# WORK TO COMPLETE:
Go over the lines below, and when one contains the word "agent", copy it.

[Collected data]

★ ★ ★ ★

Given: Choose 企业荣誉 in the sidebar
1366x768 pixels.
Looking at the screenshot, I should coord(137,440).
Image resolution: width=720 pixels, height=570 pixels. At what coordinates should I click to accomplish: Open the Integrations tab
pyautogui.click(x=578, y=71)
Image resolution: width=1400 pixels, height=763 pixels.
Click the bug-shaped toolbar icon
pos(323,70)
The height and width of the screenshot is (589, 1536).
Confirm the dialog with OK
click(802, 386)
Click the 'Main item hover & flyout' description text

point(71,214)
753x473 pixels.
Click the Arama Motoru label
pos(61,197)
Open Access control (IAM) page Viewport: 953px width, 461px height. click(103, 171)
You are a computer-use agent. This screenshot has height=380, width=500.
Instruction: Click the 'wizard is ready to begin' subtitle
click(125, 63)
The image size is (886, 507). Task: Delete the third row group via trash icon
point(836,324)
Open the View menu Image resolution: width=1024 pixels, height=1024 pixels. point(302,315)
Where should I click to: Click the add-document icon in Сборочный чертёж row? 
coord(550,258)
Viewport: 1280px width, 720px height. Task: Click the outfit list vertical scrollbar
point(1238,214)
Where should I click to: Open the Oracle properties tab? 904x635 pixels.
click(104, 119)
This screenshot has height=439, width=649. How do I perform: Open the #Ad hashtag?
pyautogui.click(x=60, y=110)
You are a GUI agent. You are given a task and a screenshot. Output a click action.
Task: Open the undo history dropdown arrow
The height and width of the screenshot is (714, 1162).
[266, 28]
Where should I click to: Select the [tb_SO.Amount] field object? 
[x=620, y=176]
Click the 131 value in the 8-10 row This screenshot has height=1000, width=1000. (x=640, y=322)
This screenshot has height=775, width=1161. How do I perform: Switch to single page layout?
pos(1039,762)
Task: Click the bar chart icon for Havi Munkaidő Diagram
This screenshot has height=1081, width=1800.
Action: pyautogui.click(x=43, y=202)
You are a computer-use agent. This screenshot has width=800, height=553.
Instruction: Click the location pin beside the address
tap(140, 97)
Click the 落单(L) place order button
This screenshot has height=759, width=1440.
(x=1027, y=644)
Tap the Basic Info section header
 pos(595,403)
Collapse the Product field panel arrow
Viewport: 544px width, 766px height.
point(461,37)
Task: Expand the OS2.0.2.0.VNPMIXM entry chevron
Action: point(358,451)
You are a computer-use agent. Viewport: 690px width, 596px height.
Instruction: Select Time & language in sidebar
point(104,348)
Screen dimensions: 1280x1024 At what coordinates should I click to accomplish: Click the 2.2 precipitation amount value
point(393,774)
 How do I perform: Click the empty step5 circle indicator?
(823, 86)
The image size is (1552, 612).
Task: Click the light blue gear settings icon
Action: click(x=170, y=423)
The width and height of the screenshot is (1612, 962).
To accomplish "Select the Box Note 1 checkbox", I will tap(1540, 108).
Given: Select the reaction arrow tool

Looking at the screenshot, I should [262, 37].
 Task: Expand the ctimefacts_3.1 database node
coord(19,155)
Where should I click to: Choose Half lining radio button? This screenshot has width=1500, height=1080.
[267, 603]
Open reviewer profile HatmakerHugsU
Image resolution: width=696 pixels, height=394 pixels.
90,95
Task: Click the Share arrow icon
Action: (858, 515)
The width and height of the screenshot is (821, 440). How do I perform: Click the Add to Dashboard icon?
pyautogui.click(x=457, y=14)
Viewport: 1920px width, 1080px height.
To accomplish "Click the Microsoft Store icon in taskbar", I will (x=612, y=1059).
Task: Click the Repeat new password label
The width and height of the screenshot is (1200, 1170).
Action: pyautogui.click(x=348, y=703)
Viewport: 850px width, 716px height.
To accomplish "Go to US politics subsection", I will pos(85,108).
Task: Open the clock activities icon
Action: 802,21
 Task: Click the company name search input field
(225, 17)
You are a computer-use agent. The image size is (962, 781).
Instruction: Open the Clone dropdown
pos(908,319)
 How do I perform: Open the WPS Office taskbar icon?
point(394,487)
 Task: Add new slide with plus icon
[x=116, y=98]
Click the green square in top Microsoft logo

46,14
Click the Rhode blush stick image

★ ★ ★ ★

# EXERCISE SOLUTION:
You are a computer-use agent. This screenshot has height=380, width=500.
You are a GUI agent. You are given a task and a screenshot. Output a click action.
You are a computer-use agent. This screenshot has width=800, height=553.
You are a computer-use agent. Viewport: 690px width, 596px height.
You are a computer-use agent. The image size is (962, 781).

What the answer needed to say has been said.